The east face of the Citadel in the Kichatna Mountains. Three new routes have been added to this face in the last two seasons. The original East Buttress Route (VI 5.9 A3, Black-Embick-Graber-Long, 1976) takes the right-hand skyline of the buttress. The route Off the Wall Madness terminated approximately at A, the juncture with the East Buttress. Routes indicated are as follows: 1. The Super Dupa Couloir (ED4: WI6+, 3,700′, McAleese-Sanders-Turner, 2003). 2. Last Cry of the Butterfly (VI 5.10+ A4 80 degrees, 3,700′, Belczynski-Kaszlikowski-Tomaszewski, 2003). 3. Off the Wall Madness (VI 5.11a A2, 3,000′, McAleese-Turner, 2002). [Photo] Nathan Martin

In May, Stuart McAleese, Ollie Sanders and I climbed a new line on The Citadel in the Kichatna Mountains. The Super Dupa Couloir (ED4: WI6+, 3,700′) was twenty-one pitches of ice, most of them Scottish grade V or VI, that took us three and a half days to climb. We went to the area earlier than most parties to take advantage of the good ice conditions. We had tried the line the previous year but retreated due to high temperatures.

The first day we fixed ropes and checked out the route possibilities. The next day we climbed twelve hours then chopped a poor bivy out of an ice ledge. A serious chunk of ice hit Ollie on his shoulder, and he was unable to climb; not wanting to miss out, he resorted to jumaring. Ninety percent of the time we could touch both sides of the gully, and it steepened the higher we climbed. On the last day we climbed more than 200 meters of vertical ice that allowed us to look straight down the entire route. It was the sort of route you wait a lifetime to find. We all stood on the summit with perfect views. The descent was made as it started to snow. After numerous 100-meter abseils through the night, we made the base as it started to snow buckets and reached the tents around 4 a.m.

Over the next forty-eight hours it snowed nonstop, dropping more than a meter of new snow. It cleared for one day, during which we made a lucky escape; it then snowed the whole of the following week.

__OBJECTIVE__
Please retype the Citadel climbing text word for word, starting with "In May, Stuart" and going on through "to high temperatures.".

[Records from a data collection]
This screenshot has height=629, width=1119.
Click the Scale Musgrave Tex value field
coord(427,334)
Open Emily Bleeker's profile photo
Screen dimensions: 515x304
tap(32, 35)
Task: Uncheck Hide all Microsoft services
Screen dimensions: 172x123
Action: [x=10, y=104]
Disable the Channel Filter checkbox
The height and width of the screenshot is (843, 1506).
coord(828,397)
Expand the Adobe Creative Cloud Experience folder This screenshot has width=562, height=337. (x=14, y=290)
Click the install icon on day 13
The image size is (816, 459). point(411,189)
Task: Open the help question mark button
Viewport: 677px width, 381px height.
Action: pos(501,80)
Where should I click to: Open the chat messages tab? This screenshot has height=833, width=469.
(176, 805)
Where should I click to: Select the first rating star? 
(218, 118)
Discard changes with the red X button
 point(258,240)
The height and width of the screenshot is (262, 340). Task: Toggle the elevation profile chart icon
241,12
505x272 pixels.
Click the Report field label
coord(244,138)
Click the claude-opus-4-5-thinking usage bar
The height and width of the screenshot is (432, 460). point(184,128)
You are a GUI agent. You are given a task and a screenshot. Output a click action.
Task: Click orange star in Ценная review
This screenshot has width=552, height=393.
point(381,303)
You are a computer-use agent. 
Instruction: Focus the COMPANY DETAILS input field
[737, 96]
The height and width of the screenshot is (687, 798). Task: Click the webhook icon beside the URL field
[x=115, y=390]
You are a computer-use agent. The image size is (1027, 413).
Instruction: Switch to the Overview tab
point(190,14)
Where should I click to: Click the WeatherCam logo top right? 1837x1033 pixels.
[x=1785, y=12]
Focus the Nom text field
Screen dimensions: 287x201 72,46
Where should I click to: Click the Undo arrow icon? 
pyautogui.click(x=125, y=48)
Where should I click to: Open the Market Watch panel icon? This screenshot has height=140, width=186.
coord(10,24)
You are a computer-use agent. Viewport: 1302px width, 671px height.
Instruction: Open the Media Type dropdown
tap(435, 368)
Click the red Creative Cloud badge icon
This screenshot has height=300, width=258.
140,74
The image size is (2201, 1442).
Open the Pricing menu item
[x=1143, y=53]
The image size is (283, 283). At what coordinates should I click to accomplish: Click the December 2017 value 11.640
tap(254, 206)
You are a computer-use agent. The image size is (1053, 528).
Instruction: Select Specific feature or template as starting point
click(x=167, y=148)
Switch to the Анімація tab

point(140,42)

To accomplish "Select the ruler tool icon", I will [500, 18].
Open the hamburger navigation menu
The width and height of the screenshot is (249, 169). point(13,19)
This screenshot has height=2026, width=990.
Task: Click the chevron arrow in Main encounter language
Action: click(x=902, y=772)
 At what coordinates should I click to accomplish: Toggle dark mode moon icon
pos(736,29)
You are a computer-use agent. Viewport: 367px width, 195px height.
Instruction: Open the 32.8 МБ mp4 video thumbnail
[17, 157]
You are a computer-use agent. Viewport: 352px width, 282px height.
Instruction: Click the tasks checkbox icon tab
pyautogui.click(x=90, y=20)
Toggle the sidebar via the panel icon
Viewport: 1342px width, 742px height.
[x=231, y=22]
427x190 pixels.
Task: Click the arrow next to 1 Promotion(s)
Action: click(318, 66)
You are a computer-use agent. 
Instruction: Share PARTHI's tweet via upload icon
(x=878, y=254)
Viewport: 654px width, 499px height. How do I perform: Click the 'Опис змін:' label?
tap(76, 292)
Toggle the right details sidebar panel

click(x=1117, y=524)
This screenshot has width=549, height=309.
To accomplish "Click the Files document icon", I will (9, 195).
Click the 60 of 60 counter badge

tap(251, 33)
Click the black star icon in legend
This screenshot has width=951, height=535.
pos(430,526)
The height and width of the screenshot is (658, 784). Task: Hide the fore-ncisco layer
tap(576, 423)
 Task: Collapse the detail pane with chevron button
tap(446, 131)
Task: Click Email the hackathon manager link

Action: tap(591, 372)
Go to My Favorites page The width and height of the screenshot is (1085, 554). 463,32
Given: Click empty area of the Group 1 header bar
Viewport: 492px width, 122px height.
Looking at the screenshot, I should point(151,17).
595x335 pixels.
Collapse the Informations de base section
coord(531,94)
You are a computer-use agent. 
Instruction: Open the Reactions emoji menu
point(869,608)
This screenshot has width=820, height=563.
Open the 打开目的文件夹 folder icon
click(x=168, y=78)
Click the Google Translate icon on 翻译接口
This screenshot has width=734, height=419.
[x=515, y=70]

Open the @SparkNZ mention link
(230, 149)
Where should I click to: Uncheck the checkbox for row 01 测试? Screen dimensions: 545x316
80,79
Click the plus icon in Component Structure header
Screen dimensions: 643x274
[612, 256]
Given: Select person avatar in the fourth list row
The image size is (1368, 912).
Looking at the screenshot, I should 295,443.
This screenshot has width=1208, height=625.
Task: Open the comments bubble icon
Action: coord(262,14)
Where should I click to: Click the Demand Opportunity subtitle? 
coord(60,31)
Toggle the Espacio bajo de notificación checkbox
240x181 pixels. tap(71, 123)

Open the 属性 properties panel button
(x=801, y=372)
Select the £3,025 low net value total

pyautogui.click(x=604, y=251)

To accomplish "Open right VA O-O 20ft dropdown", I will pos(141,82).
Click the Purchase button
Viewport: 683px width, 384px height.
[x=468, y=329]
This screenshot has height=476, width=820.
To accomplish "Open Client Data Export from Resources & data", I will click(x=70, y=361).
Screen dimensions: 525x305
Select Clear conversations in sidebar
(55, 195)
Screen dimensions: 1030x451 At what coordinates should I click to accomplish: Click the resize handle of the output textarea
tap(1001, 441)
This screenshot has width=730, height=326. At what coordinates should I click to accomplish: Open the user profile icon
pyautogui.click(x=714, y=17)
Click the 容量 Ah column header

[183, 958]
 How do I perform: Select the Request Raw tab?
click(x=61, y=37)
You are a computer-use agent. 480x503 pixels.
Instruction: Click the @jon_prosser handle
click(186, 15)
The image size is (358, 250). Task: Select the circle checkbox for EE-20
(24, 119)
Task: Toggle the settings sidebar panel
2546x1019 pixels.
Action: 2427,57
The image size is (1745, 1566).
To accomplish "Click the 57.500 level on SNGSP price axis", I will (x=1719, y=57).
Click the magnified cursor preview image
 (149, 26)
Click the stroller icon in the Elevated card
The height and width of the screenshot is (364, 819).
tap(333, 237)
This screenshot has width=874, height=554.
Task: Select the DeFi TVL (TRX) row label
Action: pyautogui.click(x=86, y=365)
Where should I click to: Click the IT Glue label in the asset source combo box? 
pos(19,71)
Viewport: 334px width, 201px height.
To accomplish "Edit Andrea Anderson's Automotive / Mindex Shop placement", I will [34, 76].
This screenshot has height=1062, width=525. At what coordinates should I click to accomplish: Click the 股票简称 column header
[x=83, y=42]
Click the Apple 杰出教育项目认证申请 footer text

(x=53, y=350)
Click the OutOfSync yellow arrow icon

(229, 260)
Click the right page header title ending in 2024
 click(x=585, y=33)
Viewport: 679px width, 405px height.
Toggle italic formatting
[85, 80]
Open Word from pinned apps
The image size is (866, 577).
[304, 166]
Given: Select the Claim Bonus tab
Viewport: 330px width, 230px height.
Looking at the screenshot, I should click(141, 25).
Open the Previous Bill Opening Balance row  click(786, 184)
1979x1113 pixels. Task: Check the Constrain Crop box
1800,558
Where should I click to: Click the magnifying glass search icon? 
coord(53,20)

__TASK OUTPUT__
In May, Stuart McAleese, Ollie Sanders and I climbed a new line on The Citadel in the Kichatna Mountains. The Super Dupa Couloir (ED4: WI6+, 3,700′) was twenty-one pitches of ice, most of them Scottish grade V or VI, that took us three and a half days to climb. We went to the area earlier than most parties to take advantage of the good ice conditions. We had tried the line the previous year but retreated due to high temperatures.